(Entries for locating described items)
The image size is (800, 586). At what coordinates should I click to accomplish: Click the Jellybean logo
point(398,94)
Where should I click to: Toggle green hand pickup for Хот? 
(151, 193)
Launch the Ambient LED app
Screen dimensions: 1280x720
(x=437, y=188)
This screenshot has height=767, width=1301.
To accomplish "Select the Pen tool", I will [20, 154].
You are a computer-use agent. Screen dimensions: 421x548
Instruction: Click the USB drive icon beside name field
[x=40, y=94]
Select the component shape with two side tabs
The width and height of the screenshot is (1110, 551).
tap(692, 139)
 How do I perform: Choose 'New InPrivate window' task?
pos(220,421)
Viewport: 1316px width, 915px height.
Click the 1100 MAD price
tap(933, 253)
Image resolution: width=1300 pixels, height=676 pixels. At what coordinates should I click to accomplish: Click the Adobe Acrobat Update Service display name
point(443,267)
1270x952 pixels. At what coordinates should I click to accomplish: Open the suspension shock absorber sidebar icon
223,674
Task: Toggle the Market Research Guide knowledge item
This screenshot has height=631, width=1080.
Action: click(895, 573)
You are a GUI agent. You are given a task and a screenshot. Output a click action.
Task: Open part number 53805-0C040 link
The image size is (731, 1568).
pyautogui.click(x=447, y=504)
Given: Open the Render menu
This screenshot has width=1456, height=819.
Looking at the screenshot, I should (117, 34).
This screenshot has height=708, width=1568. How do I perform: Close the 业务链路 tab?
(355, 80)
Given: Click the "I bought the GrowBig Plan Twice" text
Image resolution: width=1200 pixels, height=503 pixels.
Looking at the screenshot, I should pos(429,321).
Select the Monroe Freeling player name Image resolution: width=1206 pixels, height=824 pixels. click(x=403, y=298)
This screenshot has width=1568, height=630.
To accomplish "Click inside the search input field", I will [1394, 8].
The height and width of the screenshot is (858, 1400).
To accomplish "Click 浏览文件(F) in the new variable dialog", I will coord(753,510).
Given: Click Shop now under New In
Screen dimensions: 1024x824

**Problem requirements:** Return verbatim the entries starting at the line that contains "The height and" and ending at the final line of the entries, both included.

**Response:**
The height and width of the screenshot is (858, 1400).
To accomplish "Click 浏览文件(F) in the new variable dialog", I will coord(753,510).
Given: Click Shop now under New In
Screen dimensions: 1024x824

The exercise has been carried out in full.